• [ABOUT THIS TASK]:
Look for the word "computer" in the entries and copy each line where it appears.
*** DATA SUPPLIED Section Begins ***
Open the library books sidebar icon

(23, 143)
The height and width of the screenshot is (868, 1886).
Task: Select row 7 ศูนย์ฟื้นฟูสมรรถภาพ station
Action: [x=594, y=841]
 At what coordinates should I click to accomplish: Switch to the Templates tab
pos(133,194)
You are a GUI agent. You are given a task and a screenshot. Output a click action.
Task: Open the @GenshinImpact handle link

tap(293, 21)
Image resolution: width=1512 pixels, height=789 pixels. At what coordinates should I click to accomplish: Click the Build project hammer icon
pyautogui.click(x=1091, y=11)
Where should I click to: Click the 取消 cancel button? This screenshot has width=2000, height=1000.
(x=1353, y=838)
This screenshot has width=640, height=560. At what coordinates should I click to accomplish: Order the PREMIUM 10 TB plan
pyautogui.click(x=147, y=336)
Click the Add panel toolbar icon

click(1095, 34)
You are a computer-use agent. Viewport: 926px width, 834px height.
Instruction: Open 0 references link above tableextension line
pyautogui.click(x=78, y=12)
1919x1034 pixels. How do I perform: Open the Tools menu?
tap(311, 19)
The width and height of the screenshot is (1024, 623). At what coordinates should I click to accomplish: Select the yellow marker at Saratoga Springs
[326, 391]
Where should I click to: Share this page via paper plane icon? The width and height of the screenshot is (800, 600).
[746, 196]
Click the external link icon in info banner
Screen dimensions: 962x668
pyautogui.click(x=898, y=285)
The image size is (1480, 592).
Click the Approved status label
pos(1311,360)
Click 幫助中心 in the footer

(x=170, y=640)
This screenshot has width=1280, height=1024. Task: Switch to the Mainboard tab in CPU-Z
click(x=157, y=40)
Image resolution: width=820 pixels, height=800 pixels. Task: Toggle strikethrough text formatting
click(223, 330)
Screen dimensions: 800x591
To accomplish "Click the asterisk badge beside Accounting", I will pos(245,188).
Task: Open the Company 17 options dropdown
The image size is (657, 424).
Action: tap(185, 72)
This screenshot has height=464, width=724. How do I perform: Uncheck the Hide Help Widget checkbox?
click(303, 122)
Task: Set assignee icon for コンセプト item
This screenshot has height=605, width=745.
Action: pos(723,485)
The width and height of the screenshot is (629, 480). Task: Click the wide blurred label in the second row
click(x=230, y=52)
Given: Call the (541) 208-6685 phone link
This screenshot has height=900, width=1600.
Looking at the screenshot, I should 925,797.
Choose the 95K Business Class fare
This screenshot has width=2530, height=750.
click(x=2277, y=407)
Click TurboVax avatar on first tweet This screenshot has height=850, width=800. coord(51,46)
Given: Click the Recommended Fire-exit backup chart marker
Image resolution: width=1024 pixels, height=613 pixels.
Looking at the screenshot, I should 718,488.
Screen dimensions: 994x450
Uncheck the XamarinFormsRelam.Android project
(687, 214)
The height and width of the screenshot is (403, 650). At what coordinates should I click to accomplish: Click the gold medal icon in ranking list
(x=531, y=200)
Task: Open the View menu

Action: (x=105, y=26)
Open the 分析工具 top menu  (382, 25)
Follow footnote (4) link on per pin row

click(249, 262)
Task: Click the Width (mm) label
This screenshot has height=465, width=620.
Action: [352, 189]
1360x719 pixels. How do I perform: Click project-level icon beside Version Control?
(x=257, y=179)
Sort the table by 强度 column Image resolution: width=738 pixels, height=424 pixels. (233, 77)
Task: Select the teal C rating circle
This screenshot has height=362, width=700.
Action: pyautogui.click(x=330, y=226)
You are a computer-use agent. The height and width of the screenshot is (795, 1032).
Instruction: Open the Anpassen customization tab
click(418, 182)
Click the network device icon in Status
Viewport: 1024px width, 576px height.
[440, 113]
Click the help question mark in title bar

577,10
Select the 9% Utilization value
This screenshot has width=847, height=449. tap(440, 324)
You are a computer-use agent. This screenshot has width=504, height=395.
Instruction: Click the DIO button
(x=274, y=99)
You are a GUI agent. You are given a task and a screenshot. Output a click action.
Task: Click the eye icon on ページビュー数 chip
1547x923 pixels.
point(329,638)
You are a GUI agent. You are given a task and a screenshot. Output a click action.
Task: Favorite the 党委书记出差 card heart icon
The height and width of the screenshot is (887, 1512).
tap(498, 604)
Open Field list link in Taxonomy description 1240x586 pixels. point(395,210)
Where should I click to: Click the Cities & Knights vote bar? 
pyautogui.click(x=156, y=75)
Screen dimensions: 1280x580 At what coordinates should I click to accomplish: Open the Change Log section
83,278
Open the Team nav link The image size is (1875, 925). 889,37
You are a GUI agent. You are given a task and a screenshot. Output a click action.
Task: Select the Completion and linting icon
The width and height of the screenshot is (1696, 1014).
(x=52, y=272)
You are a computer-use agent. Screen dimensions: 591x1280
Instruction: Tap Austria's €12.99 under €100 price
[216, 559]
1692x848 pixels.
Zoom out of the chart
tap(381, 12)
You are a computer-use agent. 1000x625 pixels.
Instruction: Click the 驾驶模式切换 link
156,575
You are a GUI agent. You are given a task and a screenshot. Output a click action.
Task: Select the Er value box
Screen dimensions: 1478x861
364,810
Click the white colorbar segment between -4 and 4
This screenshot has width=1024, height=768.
*** DATA SUPPLIED Section Ends ***
• [EXERCISE RESPONSE]:
You are a computer-use agent. Viewport: 926px width, 834px height.
You are a computer-use agent. The height and width of the screenshot is (795, 1032).
You are a computer-use agent. This screenshot has width=504, height=395.
You are a computer-use agent. Screen dimensions: 591x1280
You are a computer-use agent. 1000x625 pixels.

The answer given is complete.